*Source passage*.
────

1. By default, Kafka tries to send records as soon as possible
- It will have up to 5 reuests in flight, meaning up to messages individually sent at the same time.
- After this, if more messages have to be sent while others are in flight, Kafka is smart and will start batching them while they wait to send them all at once.
2. This smart batching allows Kafka to increase throughput while maintaining very low latency.
3. Batches have higher compression ratio so better efficiency
4. So how can we control the batching mechanism?
- Linger.ms: Number of milliseconds a producer is willing to wait before sending a batch out. (default 0)
- By introducing some lag (for example linger.ms=5), we increase the chances of messages being sent together in a batch
- So at the expense of introducing a small delay, we can increase throughput, compression and efficiency of our producer.
- If a batch is full (see batch.size) before the end of the linger.ms period, it will be sent to Kafka right away!
* Linger.ms
- batch.size: Maximum number of bytes that will be included in a batch. The default is 16KB.
- Increasing a batch size to something like 32KB or 64KB can help increasing the compression, throuthput, and efficiency of requests
- Any message that is bigger than the batch size will not be batched
- A batch is allocated per partition, so make sure that you don't set it to a number that's too high, otherwise you'll run waste memory!
- (Note: You can monitor the average batch size metric using Kafka Producer Metrics)

────

*Stored data*.
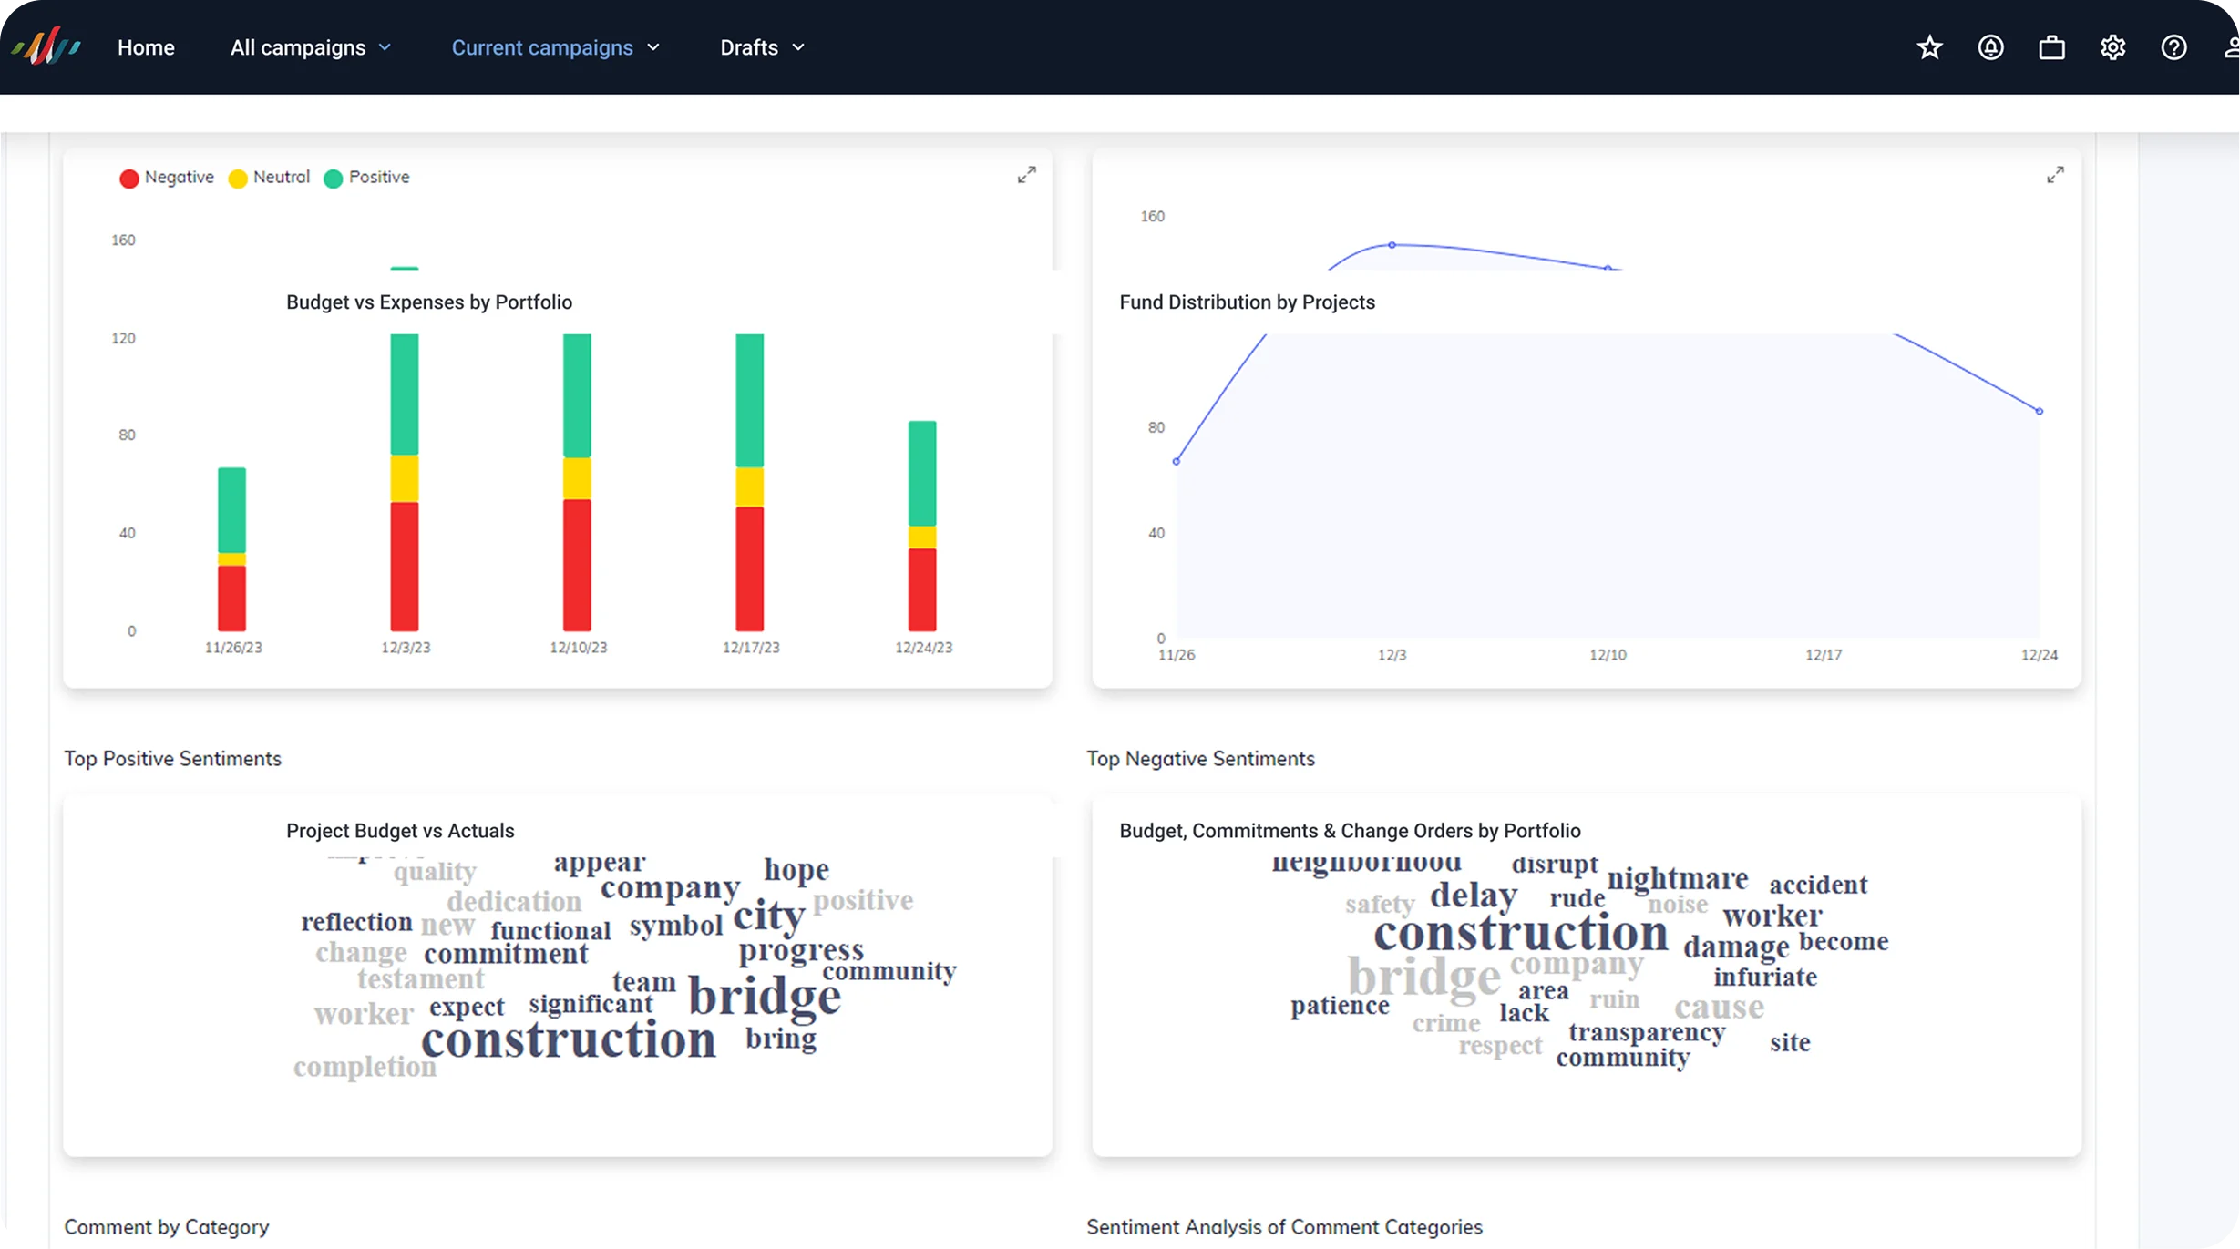
Task: Click 'construction' in negative sentiments cloud
Action: (x=1521, y=933)
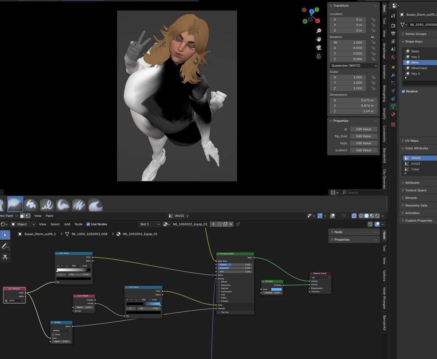Click the hand pan view icon
Viewport: 437px width, 359px height.
tap(319, 39)
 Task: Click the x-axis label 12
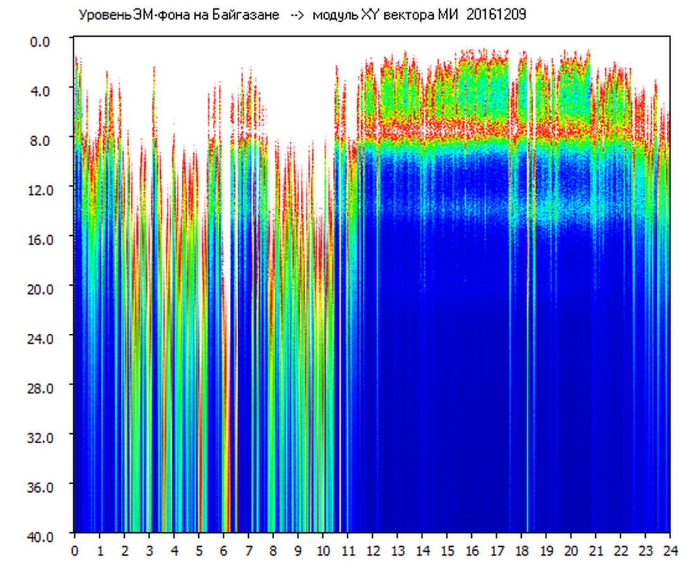point(372,551)
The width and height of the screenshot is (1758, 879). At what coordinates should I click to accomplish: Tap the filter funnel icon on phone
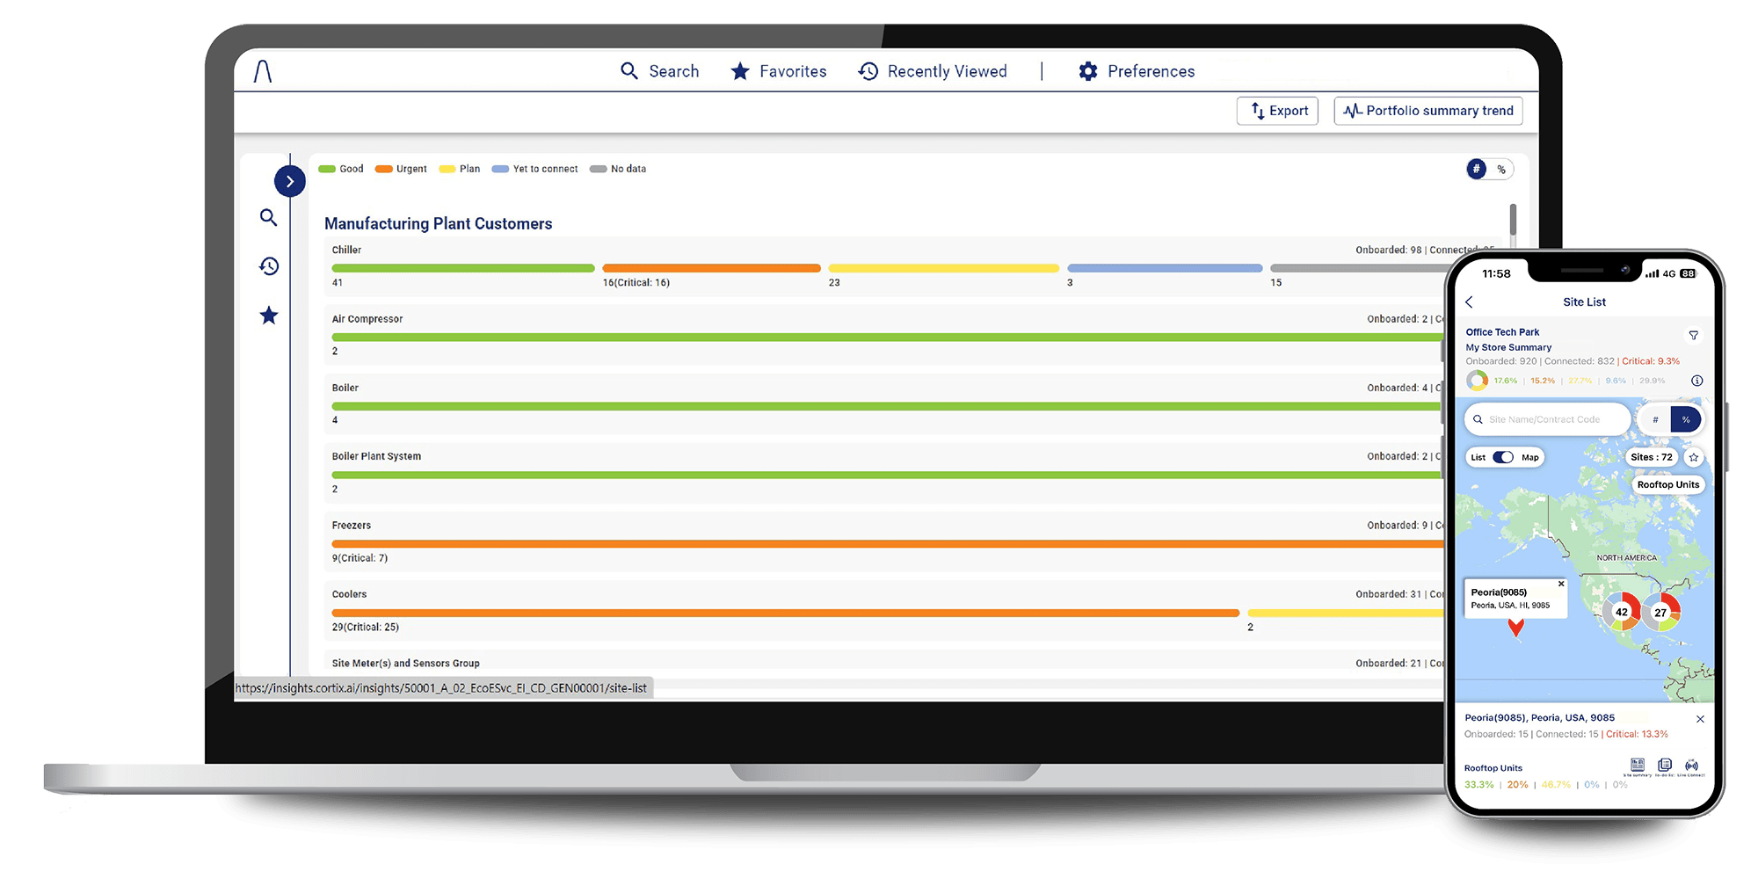tap(1693, 335)
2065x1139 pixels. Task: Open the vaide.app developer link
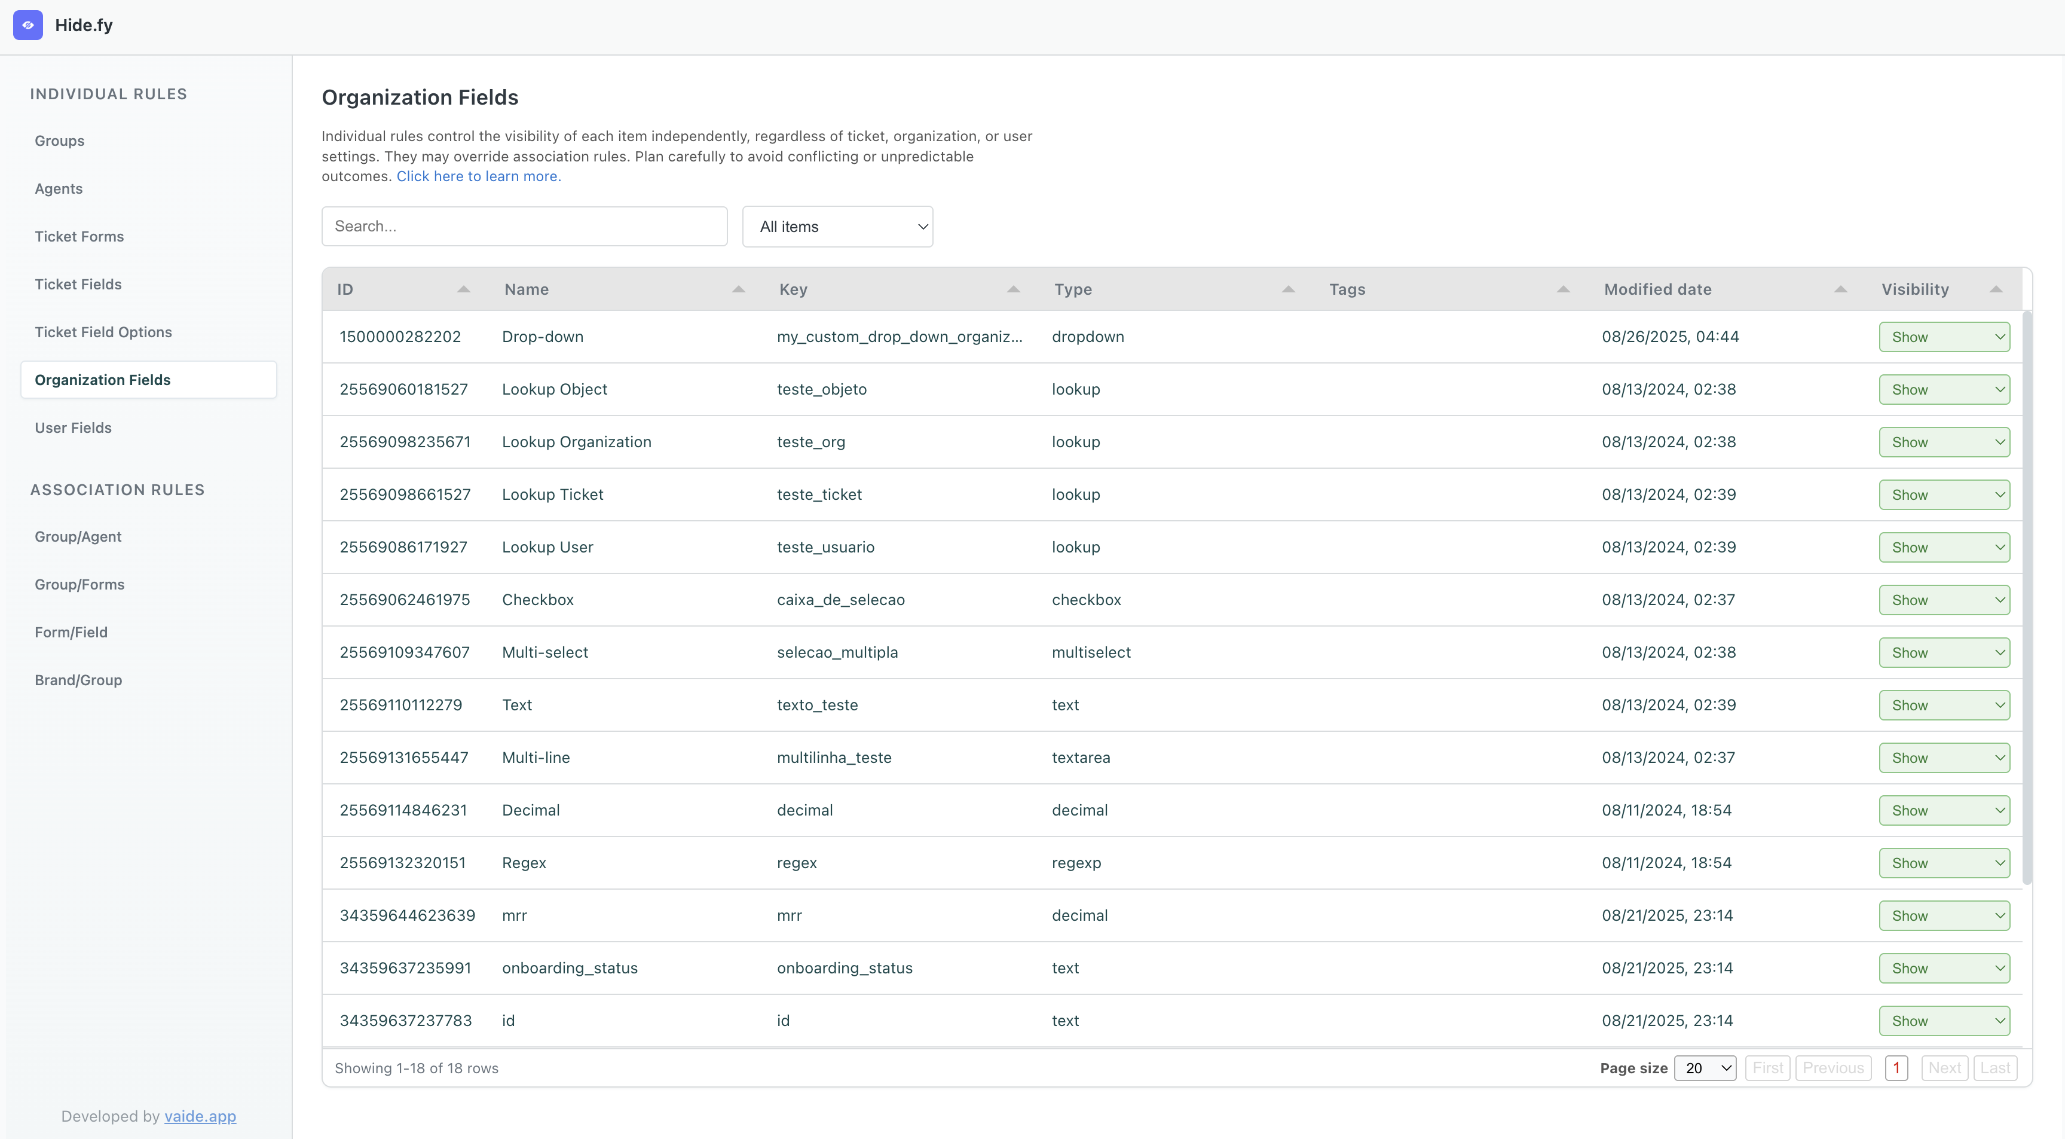[x=200, y=1117]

────

*Work to do*.
In the notes on Kafka producer batching, what is the default value of batch.size?

*Output*.
The default batch.size is 16KB.